Cellulose is an important component of the plant cell wall and plays an important role in maintaining cell morphology and plant uprightness [25]. In rice and wheat, an increase in cellulose content has been found to enhance crop lodging resistance [17]. The synthesis of cellulose is regulated by a variety of genes, among which the cellulose synthase (CESA) and cellulose synthase (CSL) genes play important roles in the process of cellulose synthesis. Studies have shown that the mutation of CESA9 had an effect on the integrity of the CESA4/7/9 complex, resulting in the degradation of CESA protein in cellulose biosynthesis, thereby reducing the cellulose content and lodging resistance of rice [46]. Three cellulose synthase genes, AtCesA4, AtCesA7 and AtCesA8, related to secondary wall synthesis were identified from Arabidopsis thaliana. After knocking out these three genes, the synthesis of cellulose was reduced and the stem strength was weakened [47]. In this study, RNA-seq data revealed that several CesA genes were significantly up-regulated in the lodging-resistant variety M153 compared to the lodging-susceptible variety M5330. This up-regulation corresponds to the higher cellulose content observed in M153, suggesting that the increased expression of these CesA genes may have contributed to the elevated cellulose levels, thereby enhancing lodging resistance in the M153 variety.

4. Materials and Methods

4.1. Plant Materials and Culture Conditions

Two upland cotton varieties with different lodging resistance, M153 (lodging-resistant variety) and M5330 (lodging-susceptible variety), were used in this study. The two varieties were provided by the Cotton Research Institute of Shihezi University. For field planting, the two varieties were planted in the experimental field of the cotton research institute of Shihezi University (44°32′ N, 86°08′ E) in Xinjiang. The morphological indices were determined at the bud stage, boll stage and boll opening stage. The second internodes of the stems at the three stages were collected and used for mechanical strength and physiological index determination. For indoor planting, the seeds of M153 were grown in a plant incubator at 28 °C with a photoperiod of 16 h light/8 h dark and a relative humidity of 60%.
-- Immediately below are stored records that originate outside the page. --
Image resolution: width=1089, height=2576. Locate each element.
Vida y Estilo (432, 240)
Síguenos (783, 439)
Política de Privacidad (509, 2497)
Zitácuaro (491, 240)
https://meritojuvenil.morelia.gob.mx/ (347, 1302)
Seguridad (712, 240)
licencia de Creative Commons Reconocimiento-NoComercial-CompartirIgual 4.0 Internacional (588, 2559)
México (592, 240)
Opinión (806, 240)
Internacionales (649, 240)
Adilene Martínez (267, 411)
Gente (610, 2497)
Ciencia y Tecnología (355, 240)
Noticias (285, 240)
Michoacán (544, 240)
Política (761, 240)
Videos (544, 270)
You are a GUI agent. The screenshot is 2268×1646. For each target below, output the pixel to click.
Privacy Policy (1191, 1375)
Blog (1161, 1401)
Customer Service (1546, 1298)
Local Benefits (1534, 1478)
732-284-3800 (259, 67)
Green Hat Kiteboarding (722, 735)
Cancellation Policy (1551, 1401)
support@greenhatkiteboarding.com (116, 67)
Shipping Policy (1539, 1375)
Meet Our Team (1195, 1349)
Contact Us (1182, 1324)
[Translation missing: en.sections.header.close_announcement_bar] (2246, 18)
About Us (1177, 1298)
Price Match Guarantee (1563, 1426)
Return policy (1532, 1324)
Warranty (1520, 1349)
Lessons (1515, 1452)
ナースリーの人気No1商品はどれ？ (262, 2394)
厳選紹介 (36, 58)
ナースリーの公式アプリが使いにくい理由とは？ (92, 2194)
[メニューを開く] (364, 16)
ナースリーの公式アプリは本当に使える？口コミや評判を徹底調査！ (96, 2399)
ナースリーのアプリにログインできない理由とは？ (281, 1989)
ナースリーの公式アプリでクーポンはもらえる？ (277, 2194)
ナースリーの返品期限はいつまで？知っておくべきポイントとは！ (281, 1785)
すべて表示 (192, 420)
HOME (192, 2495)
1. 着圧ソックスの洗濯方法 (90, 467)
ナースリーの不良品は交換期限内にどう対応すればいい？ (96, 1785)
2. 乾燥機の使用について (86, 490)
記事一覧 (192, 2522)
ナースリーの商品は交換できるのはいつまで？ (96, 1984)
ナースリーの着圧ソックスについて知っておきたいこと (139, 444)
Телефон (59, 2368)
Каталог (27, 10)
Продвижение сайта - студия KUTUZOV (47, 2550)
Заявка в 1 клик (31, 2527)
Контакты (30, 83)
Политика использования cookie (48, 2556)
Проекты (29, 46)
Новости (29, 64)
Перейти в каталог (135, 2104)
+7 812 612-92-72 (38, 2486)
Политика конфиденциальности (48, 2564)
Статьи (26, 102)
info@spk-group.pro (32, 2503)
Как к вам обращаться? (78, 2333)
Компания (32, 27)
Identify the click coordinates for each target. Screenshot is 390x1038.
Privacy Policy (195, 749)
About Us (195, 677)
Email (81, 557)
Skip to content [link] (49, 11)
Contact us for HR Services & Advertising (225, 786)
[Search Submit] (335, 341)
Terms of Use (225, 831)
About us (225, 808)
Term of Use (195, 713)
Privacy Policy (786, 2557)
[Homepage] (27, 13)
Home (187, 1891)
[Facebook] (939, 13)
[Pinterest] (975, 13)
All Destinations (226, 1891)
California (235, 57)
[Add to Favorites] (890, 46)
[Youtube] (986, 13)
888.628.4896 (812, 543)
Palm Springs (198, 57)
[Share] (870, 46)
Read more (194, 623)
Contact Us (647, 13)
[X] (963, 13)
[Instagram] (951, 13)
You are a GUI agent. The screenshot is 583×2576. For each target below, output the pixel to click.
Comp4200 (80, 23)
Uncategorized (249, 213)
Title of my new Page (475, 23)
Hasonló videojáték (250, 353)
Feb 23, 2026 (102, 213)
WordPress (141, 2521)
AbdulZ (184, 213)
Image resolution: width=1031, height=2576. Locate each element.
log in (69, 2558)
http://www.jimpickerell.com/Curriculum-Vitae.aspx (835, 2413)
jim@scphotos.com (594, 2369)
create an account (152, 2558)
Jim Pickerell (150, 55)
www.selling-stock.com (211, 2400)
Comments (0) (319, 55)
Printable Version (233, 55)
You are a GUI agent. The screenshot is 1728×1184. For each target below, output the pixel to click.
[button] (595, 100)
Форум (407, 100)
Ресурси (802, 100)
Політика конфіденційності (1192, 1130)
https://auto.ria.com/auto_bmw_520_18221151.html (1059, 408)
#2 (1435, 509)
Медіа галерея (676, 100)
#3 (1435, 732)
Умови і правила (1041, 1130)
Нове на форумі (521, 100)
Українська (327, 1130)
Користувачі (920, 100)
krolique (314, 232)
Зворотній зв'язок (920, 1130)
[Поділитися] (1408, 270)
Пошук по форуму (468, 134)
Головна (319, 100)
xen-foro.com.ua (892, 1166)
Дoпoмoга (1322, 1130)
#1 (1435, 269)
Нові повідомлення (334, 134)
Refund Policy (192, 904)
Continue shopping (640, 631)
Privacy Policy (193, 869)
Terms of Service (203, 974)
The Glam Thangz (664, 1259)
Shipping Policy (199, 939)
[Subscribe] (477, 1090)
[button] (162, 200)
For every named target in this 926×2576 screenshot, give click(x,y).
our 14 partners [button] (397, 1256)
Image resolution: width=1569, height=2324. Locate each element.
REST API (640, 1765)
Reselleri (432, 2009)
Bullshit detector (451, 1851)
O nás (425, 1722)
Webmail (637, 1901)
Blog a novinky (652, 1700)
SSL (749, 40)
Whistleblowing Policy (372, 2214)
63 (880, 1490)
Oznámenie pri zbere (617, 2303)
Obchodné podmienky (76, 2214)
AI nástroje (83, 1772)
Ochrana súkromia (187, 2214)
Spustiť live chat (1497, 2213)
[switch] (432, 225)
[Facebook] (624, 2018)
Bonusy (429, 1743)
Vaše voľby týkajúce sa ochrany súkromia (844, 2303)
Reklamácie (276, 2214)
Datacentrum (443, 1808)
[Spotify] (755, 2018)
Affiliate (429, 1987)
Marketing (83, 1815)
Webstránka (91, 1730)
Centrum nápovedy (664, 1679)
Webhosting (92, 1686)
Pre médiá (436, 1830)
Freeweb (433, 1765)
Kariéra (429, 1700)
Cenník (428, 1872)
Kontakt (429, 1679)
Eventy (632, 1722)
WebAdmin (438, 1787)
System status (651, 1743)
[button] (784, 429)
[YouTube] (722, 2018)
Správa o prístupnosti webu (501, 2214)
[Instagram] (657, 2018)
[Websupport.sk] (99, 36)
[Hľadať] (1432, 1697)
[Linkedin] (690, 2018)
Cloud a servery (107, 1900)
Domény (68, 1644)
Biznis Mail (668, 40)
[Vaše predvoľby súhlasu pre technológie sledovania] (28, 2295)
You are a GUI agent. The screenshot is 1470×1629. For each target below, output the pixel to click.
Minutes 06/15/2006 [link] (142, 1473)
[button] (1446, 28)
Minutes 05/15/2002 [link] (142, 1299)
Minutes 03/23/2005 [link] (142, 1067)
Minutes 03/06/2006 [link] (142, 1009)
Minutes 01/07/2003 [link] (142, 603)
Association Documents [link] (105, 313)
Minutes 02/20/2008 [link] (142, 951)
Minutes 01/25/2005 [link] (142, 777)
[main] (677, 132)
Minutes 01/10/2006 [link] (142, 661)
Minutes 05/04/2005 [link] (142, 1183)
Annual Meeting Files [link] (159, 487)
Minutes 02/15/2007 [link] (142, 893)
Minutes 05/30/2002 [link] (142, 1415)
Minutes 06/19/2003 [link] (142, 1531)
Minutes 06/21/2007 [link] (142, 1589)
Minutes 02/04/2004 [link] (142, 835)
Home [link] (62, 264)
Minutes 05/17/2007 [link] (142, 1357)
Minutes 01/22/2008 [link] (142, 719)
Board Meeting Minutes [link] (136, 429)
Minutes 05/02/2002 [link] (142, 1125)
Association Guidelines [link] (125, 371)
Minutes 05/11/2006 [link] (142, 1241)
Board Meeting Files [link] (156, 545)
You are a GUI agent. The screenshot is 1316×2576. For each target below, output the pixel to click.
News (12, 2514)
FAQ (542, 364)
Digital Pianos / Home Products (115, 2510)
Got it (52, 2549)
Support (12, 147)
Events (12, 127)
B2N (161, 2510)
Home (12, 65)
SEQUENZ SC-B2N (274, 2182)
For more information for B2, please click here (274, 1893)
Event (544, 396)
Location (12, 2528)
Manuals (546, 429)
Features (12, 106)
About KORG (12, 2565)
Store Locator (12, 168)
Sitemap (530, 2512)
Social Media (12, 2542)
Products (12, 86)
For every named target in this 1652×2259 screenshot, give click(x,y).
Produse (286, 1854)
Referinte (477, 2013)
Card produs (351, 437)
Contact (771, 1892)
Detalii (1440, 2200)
4.2. Morphological Indices and Mechanical Strength Determination

The plant height, the length of the second internode and the gravity height center (the distance from the base of the stalk to the balance fulcrum of the stem) were measured with a straight ruler. The stem diameter and stem weight were measured with a vernier caliper and a balance, respectively. The stem mechanical strength (puncture resistance and bending resistance) was measured with a stalk strength tester (Wenzhou Tripod Instrument Manufacturing, Wenzhou, China). The second internode was used for puncture resistance determination. The probe of the stalk strength tester was suspended and pulled down to a 45 degree angle with the ground to measure the bending resistance strength of the cotton plant according to the instructions.

4.3. Lignin, Cellulose and Soluble Sugar Content Measurements

The second internodes at the three stages were dried and ground into powder, and then sieved through a 40 mesh sieve. The contents of lignin were determined using a lignin content kit, the contents of cellulose were determined using a cellulose content kit, and the contents of sugar were determined using a soluble sugar content kit. All kits were from the Suzhou grace biotechnology company (Suzhou, China).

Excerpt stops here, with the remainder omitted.